I'll admit: All of this is a concession to reality, at least my perception of it. Learning is fun. I would really love to be good at a great many things. It's just increasingly unreasonable to invest the time necessary, because things get more complicated and change more quickly.

Staying good at a few things, learning whatever is most important next, and getting better at throwing money at the rest, will have to do.

  • I'm enjoying this thread. I want to add that building a network of experts has other costs too.

    Sticking to a network will limit the variety of people you get to meet, everything else the same. Local maxima.

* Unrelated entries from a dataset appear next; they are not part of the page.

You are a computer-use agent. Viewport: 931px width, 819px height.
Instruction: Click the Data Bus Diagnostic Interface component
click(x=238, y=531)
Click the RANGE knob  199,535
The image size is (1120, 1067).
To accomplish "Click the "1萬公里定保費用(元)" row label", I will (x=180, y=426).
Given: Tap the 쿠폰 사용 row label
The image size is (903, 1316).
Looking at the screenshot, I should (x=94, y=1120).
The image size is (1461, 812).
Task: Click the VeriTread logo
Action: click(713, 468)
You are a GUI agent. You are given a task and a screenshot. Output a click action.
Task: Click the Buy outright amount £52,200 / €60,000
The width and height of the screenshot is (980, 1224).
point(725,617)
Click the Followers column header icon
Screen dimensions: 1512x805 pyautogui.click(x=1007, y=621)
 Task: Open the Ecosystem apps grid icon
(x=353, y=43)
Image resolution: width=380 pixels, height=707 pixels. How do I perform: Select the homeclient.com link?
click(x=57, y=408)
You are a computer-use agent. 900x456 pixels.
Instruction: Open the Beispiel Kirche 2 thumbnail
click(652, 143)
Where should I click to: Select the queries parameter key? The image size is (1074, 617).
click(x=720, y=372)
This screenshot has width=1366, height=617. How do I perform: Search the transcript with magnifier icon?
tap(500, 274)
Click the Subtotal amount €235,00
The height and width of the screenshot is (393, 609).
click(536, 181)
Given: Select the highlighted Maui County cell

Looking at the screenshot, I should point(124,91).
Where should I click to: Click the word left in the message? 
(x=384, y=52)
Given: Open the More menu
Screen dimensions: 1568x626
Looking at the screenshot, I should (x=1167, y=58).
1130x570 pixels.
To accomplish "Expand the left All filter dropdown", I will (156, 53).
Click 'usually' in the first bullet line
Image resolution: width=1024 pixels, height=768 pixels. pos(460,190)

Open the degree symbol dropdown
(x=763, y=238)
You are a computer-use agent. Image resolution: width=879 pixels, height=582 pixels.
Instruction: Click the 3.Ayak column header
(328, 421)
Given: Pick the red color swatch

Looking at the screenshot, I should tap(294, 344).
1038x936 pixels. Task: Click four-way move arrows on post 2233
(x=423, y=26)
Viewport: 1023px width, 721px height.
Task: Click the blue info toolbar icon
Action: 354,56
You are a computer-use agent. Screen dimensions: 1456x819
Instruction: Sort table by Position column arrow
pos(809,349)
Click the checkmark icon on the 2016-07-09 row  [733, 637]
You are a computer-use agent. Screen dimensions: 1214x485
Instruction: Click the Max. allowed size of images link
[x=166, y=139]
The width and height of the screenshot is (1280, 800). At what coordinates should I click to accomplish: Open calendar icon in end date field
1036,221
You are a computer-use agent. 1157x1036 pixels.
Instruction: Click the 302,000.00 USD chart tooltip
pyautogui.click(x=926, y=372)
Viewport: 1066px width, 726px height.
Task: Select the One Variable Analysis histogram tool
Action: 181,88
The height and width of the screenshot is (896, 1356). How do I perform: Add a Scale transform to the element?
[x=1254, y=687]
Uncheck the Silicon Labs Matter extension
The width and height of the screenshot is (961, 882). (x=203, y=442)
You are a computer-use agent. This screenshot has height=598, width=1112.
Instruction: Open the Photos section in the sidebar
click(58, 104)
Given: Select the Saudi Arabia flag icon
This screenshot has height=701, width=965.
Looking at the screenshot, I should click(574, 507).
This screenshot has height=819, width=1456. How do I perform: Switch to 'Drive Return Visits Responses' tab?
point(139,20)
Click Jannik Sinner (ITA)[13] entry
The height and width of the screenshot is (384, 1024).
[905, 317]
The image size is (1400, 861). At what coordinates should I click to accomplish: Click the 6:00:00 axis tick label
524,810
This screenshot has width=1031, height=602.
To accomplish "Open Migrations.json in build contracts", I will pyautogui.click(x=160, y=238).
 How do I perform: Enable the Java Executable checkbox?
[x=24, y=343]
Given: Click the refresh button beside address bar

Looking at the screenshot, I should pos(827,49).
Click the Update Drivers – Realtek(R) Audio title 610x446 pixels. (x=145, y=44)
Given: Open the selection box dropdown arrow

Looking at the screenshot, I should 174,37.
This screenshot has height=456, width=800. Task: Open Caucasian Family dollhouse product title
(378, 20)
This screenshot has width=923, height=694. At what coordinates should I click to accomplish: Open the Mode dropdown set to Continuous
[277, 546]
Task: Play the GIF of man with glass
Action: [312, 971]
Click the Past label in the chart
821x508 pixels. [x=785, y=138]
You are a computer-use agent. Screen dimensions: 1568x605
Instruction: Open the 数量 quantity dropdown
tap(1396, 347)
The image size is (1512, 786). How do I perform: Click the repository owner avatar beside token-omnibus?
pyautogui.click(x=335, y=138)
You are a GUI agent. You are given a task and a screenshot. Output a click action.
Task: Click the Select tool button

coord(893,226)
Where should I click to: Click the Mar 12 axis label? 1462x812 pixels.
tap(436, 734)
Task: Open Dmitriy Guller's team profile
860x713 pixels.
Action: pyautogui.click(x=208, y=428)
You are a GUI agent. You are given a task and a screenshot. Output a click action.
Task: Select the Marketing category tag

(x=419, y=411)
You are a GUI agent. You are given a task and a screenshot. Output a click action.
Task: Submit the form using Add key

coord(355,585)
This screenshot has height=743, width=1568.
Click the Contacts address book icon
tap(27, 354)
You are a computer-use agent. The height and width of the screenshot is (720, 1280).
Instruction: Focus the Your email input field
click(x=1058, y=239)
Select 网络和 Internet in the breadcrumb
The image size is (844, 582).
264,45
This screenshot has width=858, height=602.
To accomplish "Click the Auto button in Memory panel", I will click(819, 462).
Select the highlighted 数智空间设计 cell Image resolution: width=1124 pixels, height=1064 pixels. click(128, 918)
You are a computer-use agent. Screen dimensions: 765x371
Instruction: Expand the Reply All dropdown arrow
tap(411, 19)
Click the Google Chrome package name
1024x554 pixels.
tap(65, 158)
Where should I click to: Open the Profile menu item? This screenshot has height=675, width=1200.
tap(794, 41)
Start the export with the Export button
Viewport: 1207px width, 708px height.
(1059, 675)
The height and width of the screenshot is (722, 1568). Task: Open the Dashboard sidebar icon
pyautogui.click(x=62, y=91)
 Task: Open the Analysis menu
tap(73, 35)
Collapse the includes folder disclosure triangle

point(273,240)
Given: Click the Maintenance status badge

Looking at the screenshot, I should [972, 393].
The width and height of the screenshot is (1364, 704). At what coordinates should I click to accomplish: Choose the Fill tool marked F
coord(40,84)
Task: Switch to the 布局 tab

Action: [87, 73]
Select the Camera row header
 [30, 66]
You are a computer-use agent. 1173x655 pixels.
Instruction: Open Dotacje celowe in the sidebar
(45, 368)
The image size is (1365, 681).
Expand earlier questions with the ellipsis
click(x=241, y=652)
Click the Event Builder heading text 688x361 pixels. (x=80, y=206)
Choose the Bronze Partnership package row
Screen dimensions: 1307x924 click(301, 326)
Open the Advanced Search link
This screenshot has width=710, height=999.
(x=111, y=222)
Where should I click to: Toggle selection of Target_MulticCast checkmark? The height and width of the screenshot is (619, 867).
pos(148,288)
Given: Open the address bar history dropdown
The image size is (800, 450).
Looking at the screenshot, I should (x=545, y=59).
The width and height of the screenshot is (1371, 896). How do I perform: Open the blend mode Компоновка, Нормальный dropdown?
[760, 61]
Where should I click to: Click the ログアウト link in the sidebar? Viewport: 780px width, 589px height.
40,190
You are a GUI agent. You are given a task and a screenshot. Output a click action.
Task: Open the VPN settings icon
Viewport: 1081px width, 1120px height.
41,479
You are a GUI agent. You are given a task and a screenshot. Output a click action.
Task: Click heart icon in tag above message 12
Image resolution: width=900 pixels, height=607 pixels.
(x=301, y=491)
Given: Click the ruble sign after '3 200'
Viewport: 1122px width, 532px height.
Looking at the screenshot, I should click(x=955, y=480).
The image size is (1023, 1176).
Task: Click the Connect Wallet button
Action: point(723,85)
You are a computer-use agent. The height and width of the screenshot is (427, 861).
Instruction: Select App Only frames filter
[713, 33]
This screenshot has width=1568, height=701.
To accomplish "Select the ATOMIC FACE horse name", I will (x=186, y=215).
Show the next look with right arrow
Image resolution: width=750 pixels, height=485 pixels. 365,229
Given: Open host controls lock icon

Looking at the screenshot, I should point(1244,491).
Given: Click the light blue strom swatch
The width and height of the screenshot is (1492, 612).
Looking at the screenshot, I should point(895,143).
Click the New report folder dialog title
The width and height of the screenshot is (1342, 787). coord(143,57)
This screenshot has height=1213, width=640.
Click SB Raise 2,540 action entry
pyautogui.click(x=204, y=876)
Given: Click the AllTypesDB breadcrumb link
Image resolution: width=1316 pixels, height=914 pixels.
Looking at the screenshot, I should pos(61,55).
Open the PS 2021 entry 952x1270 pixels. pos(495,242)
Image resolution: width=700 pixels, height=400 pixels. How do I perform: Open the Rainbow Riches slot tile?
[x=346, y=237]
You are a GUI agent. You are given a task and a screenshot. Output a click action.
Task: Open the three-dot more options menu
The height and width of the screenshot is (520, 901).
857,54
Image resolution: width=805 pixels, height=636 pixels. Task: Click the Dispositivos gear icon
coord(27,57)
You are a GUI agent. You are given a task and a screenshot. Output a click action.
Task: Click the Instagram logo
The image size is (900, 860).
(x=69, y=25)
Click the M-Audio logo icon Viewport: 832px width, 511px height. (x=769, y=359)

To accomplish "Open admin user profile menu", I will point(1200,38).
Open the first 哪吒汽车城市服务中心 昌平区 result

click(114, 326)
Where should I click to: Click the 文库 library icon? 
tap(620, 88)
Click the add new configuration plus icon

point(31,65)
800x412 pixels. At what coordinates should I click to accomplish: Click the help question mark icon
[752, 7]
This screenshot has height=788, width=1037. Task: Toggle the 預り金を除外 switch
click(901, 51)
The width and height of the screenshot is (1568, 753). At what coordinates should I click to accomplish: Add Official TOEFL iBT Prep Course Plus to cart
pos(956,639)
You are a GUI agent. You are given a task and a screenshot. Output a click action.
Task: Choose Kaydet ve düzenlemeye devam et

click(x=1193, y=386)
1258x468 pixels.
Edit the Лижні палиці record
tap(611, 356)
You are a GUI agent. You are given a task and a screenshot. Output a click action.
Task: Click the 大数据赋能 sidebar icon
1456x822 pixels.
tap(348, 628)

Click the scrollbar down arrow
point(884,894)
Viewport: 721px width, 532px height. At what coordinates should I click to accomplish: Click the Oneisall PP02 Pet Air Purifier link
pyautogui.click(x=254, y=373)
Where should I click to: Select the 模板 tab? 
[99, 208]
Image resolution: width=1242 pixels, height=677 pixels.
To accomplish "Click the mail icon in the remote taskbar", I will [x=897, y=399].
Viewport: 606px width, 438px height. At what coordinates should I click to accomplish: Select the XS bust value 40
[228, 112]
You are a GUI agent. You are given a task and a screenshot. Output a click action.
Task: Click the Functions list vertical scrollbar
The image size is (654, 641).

    It also isn't practical in some circumstances; if I travel for work or move cities every few years, the local network for mechanics gets lost. The cost of keeping the network would be staying in one place.

    So, these are all options.

    • >> The cost of keeping the network would be staying in one place.

      One man's bug is another man's feature:). You describe staying as a bug, I've lived in the same house for 24 years, and, for me, it's definitely a feature. I'd positively hate moving to another suburb, never mind city.

      And yes, I've developed relationships with local service providers. My plumber, my electrician, my mechanic, all know me by name. I've found the people I can trust and they eliminate those hassles from my life.

      But, and this is my point, I'm not you. My context, my goals my desires, are all different to yours, and that's fine. We're all in different places, being different people, and that's OK. It doesn't have to be "us versus them". We might enjoy different thinks, and have different perspectives, but that's OK.